Comb through the entries for "Freizeitanzug" and pull out each line that holds it.

BEGIN Information provided

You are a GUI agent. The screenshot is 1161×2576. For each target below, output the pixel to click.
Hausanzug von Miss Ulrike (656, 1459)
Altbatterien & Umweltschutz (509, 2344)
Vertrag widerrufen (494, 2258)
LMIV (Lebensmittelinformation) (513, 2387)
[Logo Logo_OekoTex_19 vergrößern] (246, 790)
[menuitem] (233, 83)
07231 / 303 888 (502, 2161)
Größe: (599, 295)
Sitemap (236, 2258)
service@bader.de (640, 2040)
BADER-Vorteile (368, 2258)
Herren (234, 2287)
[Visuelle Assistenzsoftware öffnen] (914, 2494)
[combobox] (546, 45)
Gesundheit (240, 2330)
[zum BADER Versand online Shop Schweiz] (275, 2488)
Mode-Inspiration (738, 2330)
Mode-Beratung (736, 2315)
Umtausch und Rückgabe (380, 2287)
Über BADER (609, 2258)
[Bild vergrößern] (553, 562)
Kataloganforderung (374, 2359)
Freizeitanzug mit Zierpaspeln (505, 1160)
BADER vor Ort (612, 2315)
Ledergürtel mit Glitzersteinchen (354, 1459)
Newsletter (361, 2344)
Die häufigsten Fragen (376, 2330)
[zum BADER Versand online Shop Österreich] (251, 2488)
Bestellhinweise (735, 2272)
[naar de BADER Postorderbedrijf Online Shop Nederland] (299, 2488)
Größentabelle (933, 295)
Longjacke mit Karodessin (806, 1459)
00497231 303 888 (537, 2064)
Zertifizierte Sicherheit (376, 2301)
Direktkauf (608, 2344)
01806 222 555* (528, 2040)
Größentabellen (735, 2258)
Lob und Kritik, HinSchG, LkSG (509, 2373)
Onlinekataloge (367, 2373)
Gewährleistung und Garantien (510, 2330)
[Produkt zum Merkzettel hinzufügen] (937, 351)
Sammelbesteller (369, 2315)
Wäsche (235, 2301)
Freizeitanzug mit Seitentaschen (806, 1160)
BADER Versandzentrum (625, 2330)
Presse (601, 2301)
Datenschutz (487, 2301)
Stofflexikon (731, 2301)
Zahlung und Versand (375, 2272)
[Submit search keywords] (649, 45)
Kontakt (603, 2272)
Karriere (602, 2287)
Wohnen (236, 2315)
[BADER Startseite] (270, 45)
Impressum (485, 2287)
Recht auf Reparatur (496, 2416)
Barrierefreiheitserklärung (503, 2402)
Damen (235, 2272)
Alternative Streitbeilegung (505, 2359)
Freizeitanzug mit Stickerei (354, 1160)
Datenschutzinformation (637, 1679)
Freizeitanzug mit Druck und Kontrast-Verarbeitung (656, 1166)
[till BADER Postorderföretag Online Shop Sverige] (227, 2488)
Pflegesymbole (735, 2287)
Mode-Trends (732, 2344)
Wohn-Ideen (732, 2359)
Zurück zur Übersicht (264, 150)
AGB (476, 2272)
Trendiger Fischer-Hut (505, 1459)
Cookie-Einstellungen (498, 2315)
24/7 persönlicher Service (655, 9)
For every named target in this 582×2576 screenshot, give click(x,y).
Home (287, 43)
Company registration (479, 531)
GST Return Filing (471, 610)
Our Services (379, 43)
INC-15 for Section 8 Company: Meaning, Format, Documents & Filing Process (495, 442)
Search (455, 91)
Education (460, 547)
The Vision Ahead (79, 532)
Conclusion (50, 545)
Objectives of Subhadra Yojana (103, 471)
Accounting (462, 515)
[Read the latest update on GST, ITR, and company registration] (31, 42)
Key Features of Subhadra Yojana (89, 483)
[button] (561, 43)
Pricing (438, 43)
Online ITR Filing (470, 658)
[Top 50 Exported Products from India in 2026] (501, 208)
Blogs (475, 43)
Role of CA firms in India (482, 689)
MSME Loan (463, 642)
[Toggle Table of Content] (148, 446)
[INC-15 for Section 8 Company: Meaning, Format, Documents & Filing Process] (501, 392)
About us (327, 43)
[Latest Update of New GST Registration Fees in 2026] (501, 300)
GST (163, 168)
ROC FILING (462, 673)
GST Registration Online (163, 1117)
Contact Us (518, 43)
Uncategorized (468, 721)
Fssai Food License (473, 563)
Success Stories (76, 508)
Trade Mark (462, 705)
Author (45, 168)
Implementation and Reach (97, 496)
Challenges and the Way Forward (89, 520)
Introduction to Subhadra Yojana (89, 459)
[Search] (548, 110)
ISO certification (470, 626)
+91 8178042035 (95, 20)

END Information provided

(Output of the task):
Freizeitanzug mit Zierpaspeln (505, 1160)
Freizeitanzug mit Seitentaschen (806, 1160)
Freizeitanzug mit Stickerei (354, 1160)
Freizeitanzug mit Druck und Kontrast-Verarbeitung (656, 1166)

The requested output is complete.